Ces interdépendances ont un corollaire : les approches « en silos » ne peuvent répondre à ces défis, selon les scientifiques de l’Ipbes. Autrement dit : agir sur l’un des éléments sans tenir compte des autres peut avoir des effets négatifs sur ceux-ci. Selon Pamela McElwee, coprésidente de l’évaluation, « la meilleure façon de décloisonner les approches individuelles est d’adopter une prise de décision intégrée et adaptative ».
Et le rapport Nexus explore également des scénarios d’action, indique Pamela McElwee : « De nombreuses options de réponses sont disponibles dès à présent. Nous n’avons pas à attendre. Elles sont accessibles à différents types d’acteurs dans de multiples secteurs. » Car selon l’Ipbes, il n’existe pas de solution unique applicable à tous les contextes, et chaque solution est examinée à l’aune de ses impacts sur les autres éléments pris en compte par le rapport.
Ce travail titanesque de trois ans, qui a mobilisé 165 experts issus de 57 pays, a été approuvé par les 147 pays participant lors de leur 11e session plénière qui vient de se clore à Windhoek, en Namibie. Et qui rappelle que la biodiversité est en déclin dans toutes les régions du monde, de 2 à 6 % par décennie au cours des trente à cinquante dernières années.
Avec les inégalités qui en découlent, explique Paula Harrison, coprésidente de l’évaluation : « Les effets de plus en plus négatifs des crises mondiales qui s’entremêlent ont des impacts très inégaux, affectant de manière disproportionnée certaines personnes plus que d’autres. » Plus de 50 % de la population mondiale vit dans des zones qui en subissent les impacts les plus importants.
L’Ipbes épingle le système financier
En creux, l’Ipbes pointe également les conséquences de l’inaction. D’autant que « si nous attendons dix ans, en reportant l’action, nous doublerons le coût de ce que nous devrons finalement faire pour atteindre ces objectifs de biodiversité » – qui aura subi, entre-temps, des dommages supplémentaires, explique Pamela McElwee. « Il vaut donc mieux s’y attaquer maintenant, pendant qu’il en est encore temps. »
C’est également tout le système financier qu’épingle l’Ipbes.
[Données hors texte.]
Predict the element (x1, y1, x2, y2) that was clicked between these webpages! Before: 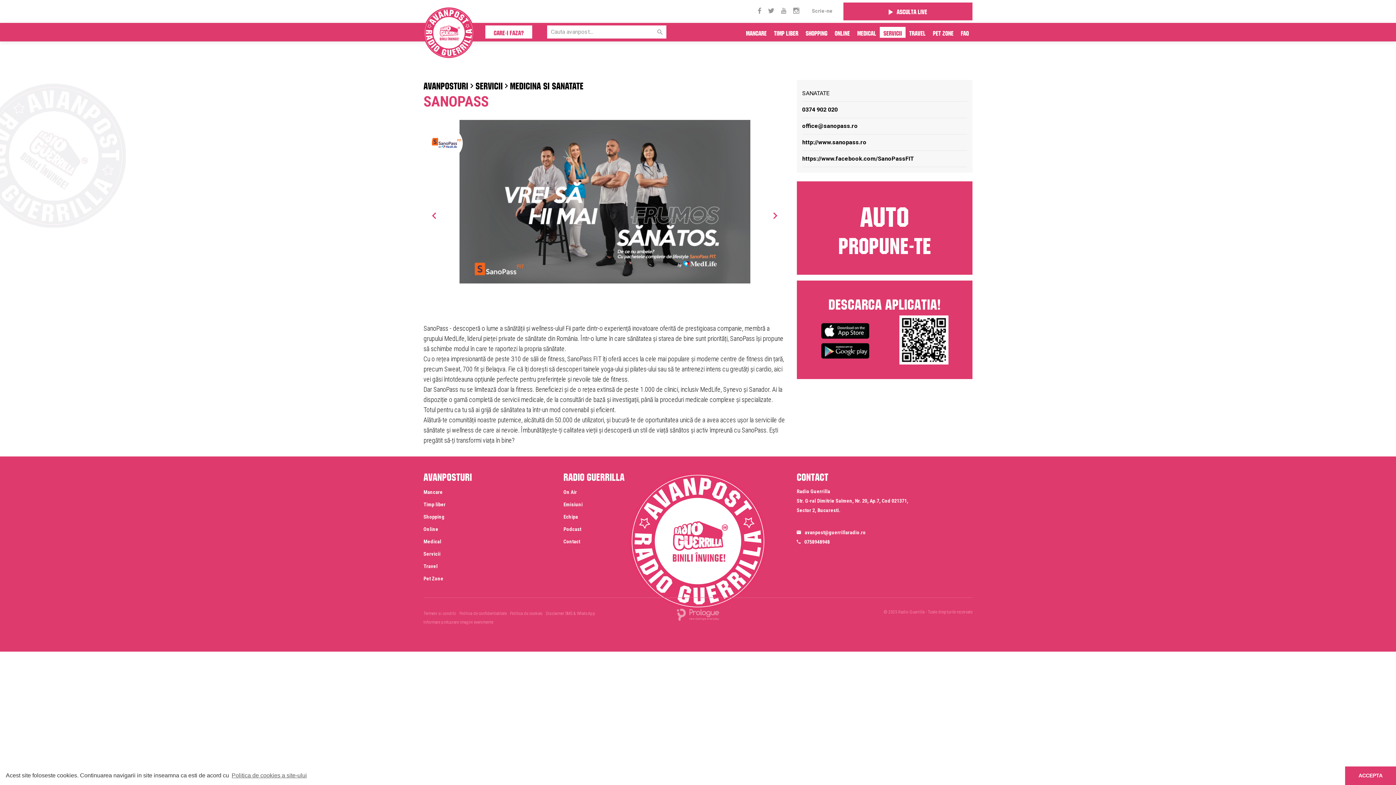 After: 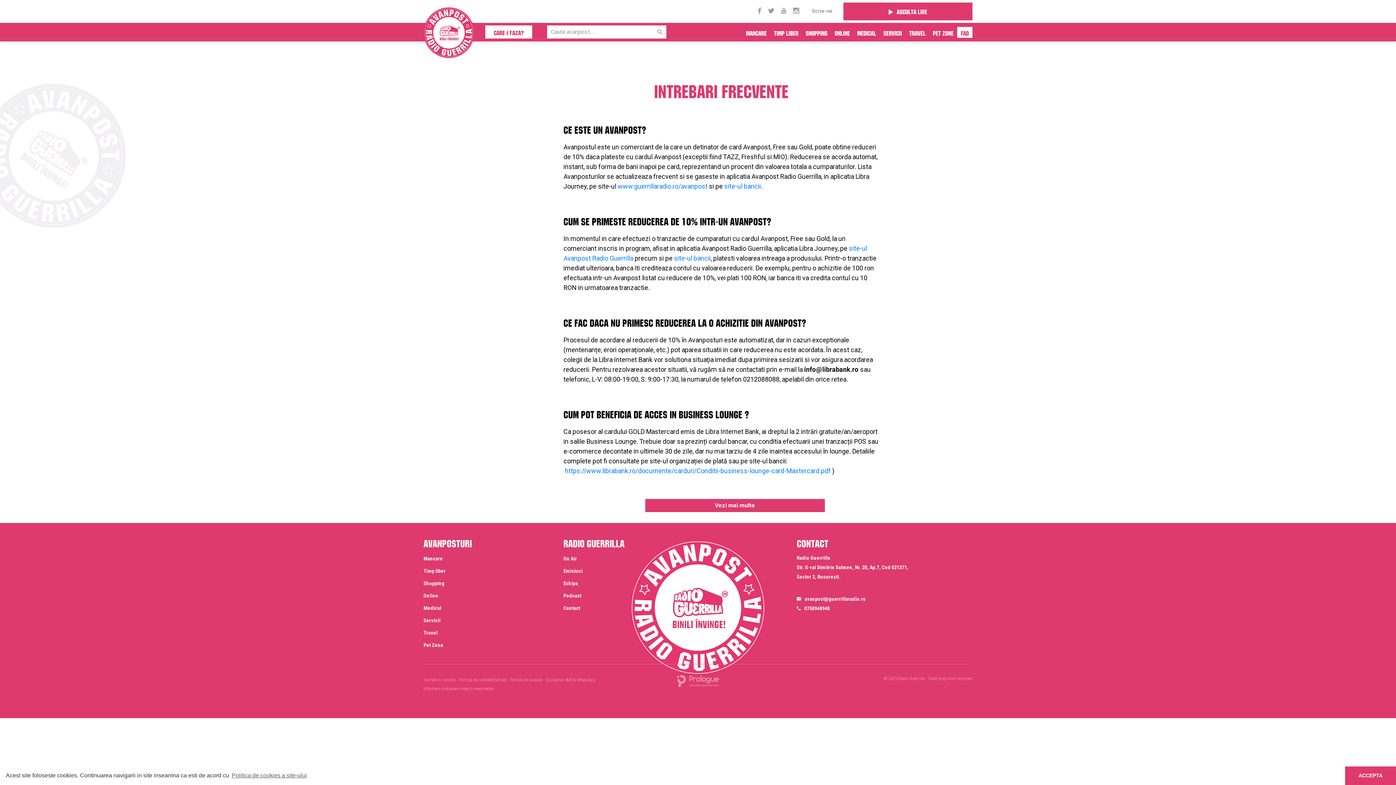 Action: bbox: (957, 26, 972, 37) label: FAQ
Le rapport ne se prive pas de dénoncer l’influence néfaste du « business as usual » sur tous les éléments examinés : « Notre système économique et financier n’est vraiment pas adapté, assène Pamela McElwee. Actuellement, les flux financiers négatifs, consacrés à la dégradation de la nature sont de l’ordre de 7 000 milliards de dollars par an. » Une balance très déséquilibrée, alors que seuls 200 milliards de dollars par an sont dépensés en faveur de la biodiversité, soit environ 35 fois moins. « Il est donc clair que quelque chose doit changer », poursuit la coprésidente du rapport.
Si le rapport Nexus explore des interdépendances déjà documentées, l’échelle est sans précédent, particulièrement dans son analyse des impacts des solutions sur tous les éléments. Elles sont désormais confirmées par ce travail scientifique et votées par les gouvernements, après une quarantaine d’heures de négociations. Un deuxième rapport de l’Ipbes portant sur les changements systémiques est attendu le 18 décembre. Des outils pour les décideurs, demandés par les membres de la plateforme, dont on n’espère qu’ils ne finiront pas dans les placards de l’histoire.